By 1965, the Art Barn was transforming into a communal studio, housing eleven artists across four apartments. Among its first residents were potter Dick Horan, who dug his own clay at Pfeiffer Ridge, and sculptor and batik artist John Horler, whose iconic Red Lady installation still stands in the Garden. (John’s vibrant batik banners became the backdrop for Joan Baez and Nancy Jane Carlen’s Big Sur Folk Festivals from 1964 to 1971, and a pack of tarot cards he designed can currently be found at the bar in the Lodge.) Other notable inhabitants included Jackie, a cartoonist; Jim Sellers, a leatherworker; Tony, a flute maker; and Horst Mayer, a photographer who used the bathroom as his darkroom.
This coterie of artists made the Art Barn an open laboratory of creativity, where passersby and guests could drift in to take a peek at the works in progress and perhaps join spontaneous collaborations. (Long before there was a back gate!)
As years passed, the Art Barn became a vibrant creative space. Guests and students found sketchbooks, paintbrushes, and clay with space to “just make.” For over a decade, gravelly‑voiced art steward Bill Herr presided, hosting unpretentious creativity and awarding the coveted Red Lady prize — a handcrafted mini‑sculpture — in recognition of Esalen’s cultural contributions.
Beginning in 2002, under the leadership of interdisciplinary artist, musician, and educator Jayson Fann, the Art Barn entered a new era and was formally renamed the Esalen Arts Center.

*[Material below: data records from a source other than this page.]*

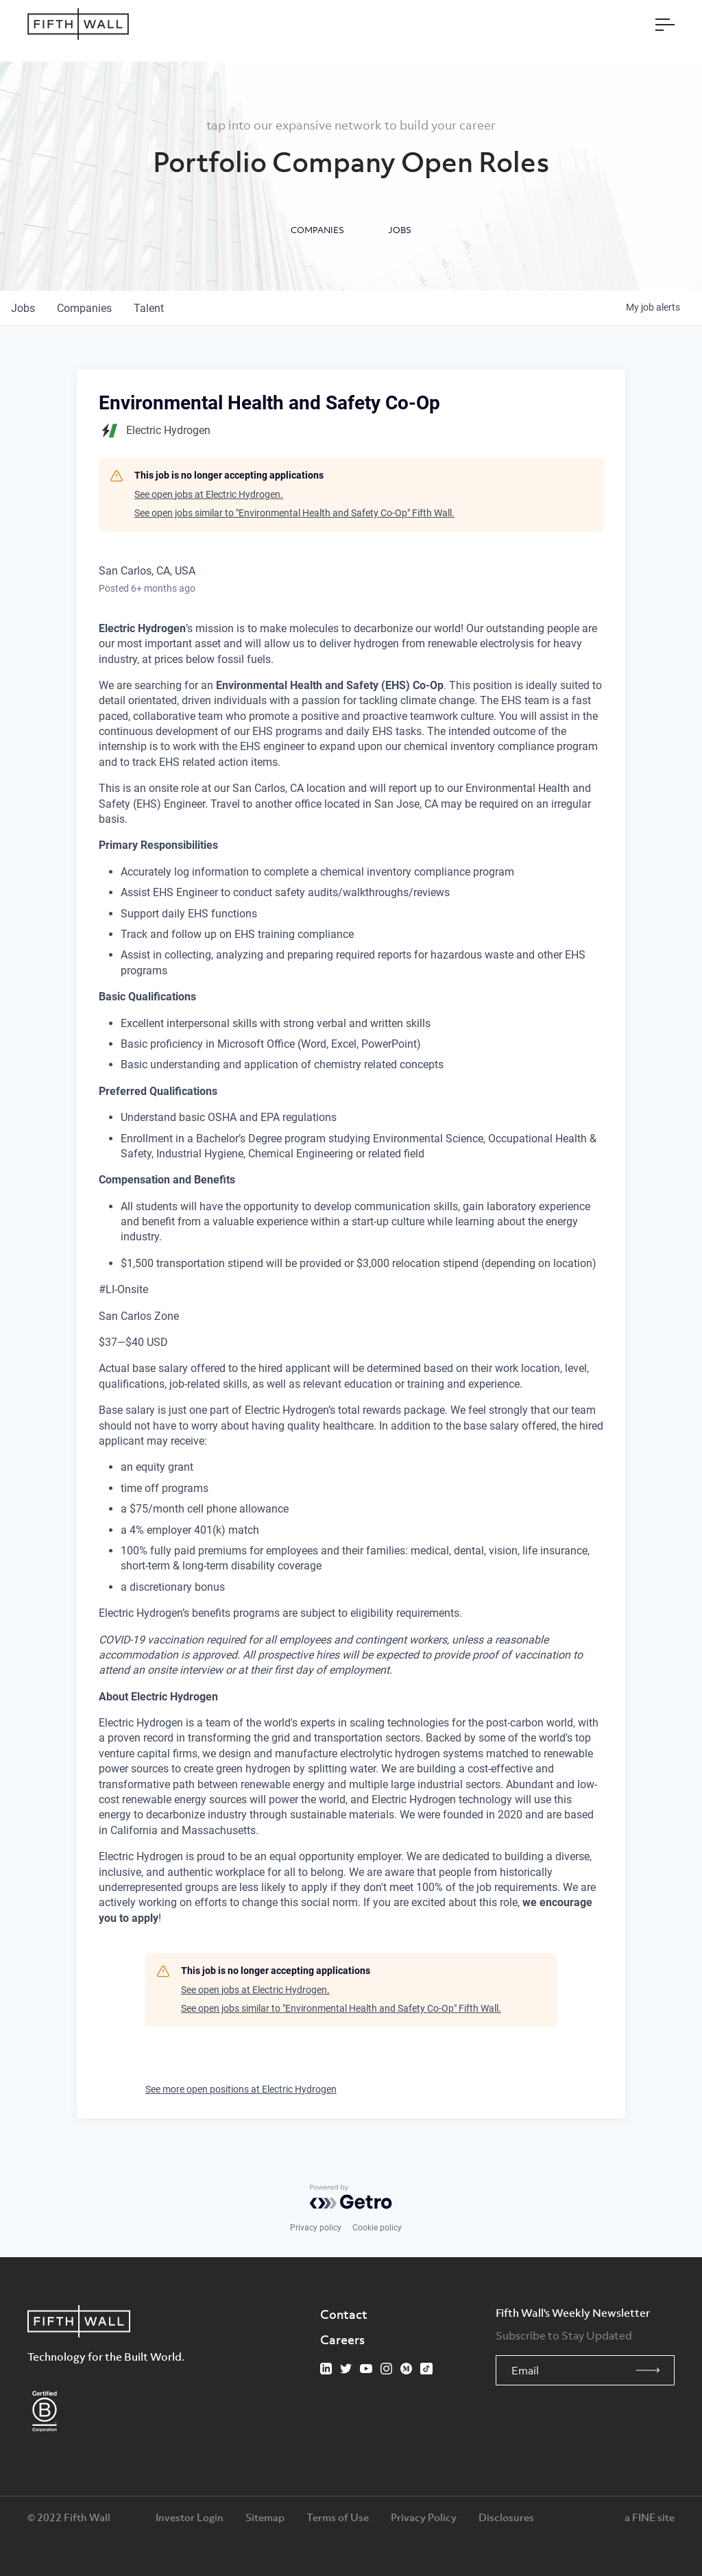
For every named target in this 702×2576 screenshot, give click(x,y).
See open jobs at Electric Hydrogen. (208, 494)
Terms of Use (337, 2517)
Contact (343, 2314)
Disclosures (506, 2517)
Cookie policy (377, 2227)
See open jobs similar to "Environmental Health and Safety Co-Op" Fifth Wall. (294, 512)
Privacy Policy (424, 2517)
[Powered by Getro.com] (351, 2196)
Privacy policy (315, 2227)
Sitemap (265, 2517)
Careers (342, 2339)
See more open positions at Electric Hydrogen (241, 2089)
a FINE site (650, 2517)
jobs (23, 308)
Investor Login (189, 2517)
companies (84, 308)
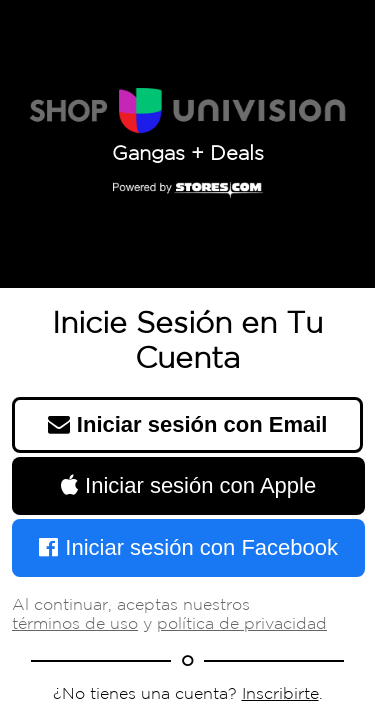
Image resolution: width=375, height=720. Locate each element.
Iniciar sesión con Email (188, 424)
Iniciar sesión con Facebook (188, 547)
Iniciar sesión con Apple (188, 485)
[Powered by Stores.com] (188, 191)
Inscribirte (280, 694)
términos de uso (75, 624)
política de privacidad (242, 624)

It became the cornerstone of Esalen’s visual and cultural arts programming. Jayson ignited what emerged as a renaissance that united art, ecology, spirituality, and world culture into an living expression of transformation and connection.
As founder and producer of the Esalen International Arts Festivals from 2004‑2011, Jayson ushered a culturally diverse era into Esalen’s history, bringing together artists and traditions from around the world. His own architectural sculptures, known as Spirit Nests, along with musical workshops, and multicultural art gatherings emphasized communal creativity, sustainability, and cross‑cultural dialogue. Known for his hands-on approach and boundless curiosity, Jayson fostered a sense of playful experimentation, encouraging artists and participants alike to explore the intersections of visual, sonic, and ritual practices. Through his leadership, the Art Barn evolved beyond a gallery or studio into a laboratory where collaboration, innovation, and spiritual inquiry converged.
The Art Barn has always been interwoven with Esalen’s larger human potential movement ethos. It has hosted residencies, arts festivals, and creative explorations where visual creation became a form of therapeutic practice. By the 1990s, Esalen’s artist‑in‑residence program expanded its scope to include poets, musicians, photographers, and performers, solidifying the Art Barn’s role within Esalen’s cultural ecosystem.
From 2012-2014 under the guidance of Dulce Murphy and Carol Miskel, Esalen’s Track Two: An Institute for Citizen Diplomacy launched an art exchange that united leading young artists from Vladivostok, Russia and promising young artists from San Francisco. Guided by Track Two’s bridge-building ethos, these artists — divided by language, culture, and politics — came together in the Art Barn to create side by side. What began as an experiment in cross-cultural dialogue soon deepened into something more profound: a living example of Esalen’s alchemy, where art dissolves boundaries, relationships form in the in-between spaces, and creativity becomes its own form of diplomacy.
Today, the Art Barn pulses with ever-evolving energy, hosting workshops that offer a multimedia mélange of collage, sketch, paint, and clay. Both inside and outside, the space is intentionally open, a studio where meditative painting, solo pottery sessions, and cross-generational art‑making continue to flourish. Here, the lineage of experimentation and community that defines Esalen’s artistic life, finds fresh expression each day, and is led by those who come to create, to listen, and to be transformed.